A review of the list contained in the annotation is revealing as to another aspect of the issue herein. As noted, the court in the 1968 decision Zurich, Ins. Co. relied upon a California appellate decision for its holding, Security Insurance Company v. Snyder-Lynch Motors, Inc., 183 Cal. App.2d 574, 7 Cal.Rptr. 28 (1960). However, had the court in Zurich Ins. Co. engaged in a more thorough examination of the law of California, it would have discovered that the holding of Security Ins. Co. had been overruled by the Supreme Court of California in its 1963 decision Campbell v. Allstate Insurance Company, 60 Cal.2d 303, 32 Cal.Rptr. 827, 384 P.2d 155 (1963) (en banc). The current state of the law which has existed in California since the Campbell decision is reflected in the following passage:
Under California law, mere delay by an insured in notifying an insurer of a claim does not create a presumption of prejudice to the insurer nor constitute a defense to liability under the policy, even when the policy requires notice “as soon as practicable,” as it does here. See Northwestern Title Security Co. v. Flack, 6 Cal.App.3d 134, 141, 85 Cal. Rptr. 693 (1970). On the contrary “it is clear that the burden is on the insurer to prove that it suffered substantial prejudice as the result of the insured’s breach.” Colonial Gas Energy System v. Unigard Mut. Ins. Co., 441 F.Supp. 765, 768-69 (N.D.Cal.1977). See also Gruenberg v. Aetna Ins. Co., 9 Cal.3d 566, 577 n. 8, 108 Cal.Rptr. 480, 510 P.2d 1032 (1973).

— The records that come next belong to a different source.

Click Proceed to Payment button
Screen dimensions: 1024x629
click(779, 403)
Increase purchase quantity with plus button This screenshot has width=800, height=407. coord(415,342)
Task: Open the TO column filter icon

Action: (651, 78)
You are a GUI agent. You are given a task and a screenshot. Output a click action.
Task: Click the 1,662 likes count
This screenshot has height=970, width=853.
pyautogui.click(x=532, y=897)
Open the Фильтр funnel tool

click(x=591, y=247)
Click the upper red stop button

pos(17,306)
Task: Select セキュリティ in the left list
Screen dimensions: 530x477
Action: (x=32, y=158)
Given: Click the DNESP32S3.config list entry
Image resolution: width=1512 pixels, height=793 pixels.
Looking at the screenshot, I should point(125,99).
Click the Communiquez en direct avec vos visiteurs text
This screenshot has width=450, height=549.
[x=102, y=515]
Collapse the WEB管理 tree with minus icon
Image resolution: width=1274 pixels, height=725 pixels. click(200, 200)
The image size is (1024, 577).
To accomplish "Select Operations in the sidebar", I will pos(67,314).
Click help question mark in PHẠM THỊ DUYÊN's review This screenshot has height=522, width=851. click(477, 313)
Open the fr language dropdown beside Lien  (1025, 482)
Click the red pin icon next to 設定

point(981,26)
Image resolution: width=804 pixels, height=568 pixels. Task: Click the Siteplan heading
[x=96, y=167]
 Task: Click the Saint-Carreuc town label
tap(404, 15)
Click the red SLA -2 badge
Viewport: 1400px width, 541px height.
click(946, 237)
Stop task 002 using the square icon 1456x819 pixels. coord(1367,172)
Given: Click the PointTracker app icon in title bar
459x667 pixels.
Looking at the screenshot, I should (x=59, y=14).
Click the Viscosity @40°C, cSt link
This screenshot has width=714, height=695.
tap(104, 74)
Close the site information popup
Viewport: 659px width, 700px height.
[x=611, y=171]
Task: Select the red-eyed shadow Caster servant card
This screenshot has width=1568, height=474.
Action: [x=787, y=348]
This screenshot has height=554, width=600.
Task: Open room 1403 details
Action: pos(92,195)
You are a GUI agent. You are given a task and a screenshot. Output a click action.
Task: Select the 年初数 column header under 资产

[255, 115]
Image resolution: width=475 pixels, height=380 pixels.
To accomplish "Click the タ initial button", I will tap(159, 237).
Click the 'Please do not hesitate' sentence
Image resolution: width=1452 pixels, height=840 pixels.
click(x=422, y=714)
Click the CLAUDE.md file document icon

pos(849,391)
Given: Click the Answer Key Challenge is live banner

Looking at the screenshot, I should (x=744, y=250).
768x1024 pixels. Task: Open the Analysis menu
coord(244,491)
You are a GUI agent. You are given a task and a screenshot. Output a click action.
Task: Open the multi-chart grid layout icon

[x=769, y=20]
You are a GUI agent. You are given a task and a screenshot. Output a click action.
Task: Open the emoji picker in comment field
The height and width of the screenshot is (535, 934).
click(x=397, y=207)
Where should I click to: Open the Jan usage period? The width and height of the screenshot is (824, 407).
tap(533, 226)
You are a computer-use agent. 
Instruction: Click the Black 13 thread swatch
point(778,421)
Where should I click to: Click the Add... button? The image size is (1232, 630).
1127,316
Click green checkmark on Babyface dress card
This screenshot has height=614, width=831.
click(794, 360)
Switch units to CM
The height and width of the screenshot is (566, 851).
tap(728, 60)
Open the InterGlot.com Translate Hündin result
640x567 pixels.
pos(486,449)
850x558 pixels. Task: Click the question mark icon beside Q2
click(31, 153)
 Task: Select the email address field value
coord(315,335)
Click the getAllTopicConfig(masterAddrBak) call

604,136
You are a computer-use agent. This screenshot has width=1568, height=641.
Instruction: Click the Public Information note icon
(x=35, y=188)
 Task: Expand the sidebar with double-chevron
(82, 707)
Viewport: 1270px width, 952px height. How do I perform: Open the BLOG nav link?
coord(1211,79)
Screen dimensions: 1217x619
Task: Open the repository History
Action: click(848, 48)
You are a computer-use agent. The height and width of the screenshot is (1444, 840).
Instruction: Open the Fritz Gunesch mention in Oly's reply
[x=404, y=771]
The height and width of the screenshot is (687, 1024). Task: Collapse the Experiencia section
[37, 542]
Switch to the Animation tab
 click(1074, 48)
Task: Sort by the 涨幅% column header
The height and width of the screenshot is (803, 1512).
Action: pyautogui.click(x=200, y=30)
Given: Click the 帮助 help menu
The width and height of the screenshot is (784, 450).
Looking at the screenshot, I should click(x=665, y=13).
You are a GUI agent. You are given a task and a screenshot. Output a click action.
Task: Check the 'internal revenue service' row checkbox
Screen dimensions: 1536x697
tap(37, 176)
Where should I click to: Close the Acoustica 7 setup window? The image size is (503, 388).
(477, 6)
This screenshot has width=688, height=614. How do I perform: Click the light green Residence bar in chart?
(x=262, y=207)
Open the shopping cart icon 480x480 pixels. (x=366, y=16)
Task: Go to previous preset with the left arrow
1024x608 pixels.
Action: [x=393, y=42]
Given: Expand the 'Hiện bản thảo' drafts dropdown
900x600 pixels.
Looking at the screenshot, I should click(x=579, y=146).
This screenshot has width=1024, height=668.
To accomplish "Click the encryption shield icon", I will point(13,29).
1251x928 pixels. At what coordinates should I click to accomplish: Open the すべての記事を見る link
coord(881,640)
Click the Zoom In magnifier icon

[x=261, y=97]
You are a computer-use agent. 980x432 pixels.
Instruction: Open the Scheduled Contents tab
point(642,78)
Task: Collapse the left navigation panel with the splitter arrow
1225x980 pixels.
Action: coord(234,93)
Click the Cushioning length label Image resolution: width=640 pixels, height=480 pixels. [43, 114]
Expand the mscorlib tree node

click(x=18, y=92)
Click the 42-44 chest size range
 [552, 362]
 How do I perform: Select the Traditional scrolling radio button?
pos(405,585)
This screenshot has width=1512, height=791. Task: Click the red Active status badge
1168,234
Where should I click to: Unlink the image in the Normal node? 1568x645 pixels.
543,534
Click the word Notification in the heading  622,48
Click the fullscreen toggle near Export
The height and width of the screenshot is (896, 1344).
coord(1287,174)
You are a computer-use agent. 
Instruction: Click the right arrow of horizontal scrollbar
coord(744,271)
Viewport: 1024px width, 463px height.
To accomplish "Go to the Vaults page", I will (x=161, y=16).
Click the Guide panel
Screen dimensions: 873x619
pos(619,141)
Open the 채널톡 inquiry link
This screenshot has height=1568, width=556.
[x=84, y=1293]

Healy Tibbits Construction Company v. Foremost Insurance Company, 482 F.Supp. 830, 835 (N.D.Cal.1979). See also Insurance Company of the State of Pennsylvania v. Associated International Insurance Company, 922 F.2d 516, 524 (9th Cir.1990). In light of the fact that the holding in Security Ins. Co. no longer represented a valid rule of law at the time, we do not believe that Zurich Ins. Co. would be viewed as persuasive authority by the Ohio Supreme Court under any circumstances.
For all of the reasons heretofore stated, the court holds that Hardin embodies the law of Ohio with regard to the burden of proof issue presented here. The court would also add that the holding of Hardin is, on its face, wholly consistent with the declaration contained in Ruby quoted above. Contrary to the urgings of American Employers, the court in Ruby did not hold that the insured bears the ultimate burden of proof on the issue of prejudice; rather, the Court reasoned that the insurer is entitled to a presumption of prejudice once untimely notice has been demonstrated. The presumption of prejudice will hold up and result in a finding of no coverage “absent evidence to the contrary,” i.e., absent a showing by the insured which meets or rebuts the presumption. That the insured is required to make such a showing in order to rebut the presumption does not meah that the insured bears the ultimate burden of proof on the issue. It only means, rather, that the insured must come forward with some amount of evidence in order to defeat the insurer’s prima facie case of prejudice; in this regard, the insured’s burden is more properly characterized as a “burden of production” rather than a burden of persuasion. The latter burden remains with the insurer at all times, and once the presumption of prejudice is met with sufficient evidence, the insurer must ultimately establish prejudice by a preponderance of the evidence.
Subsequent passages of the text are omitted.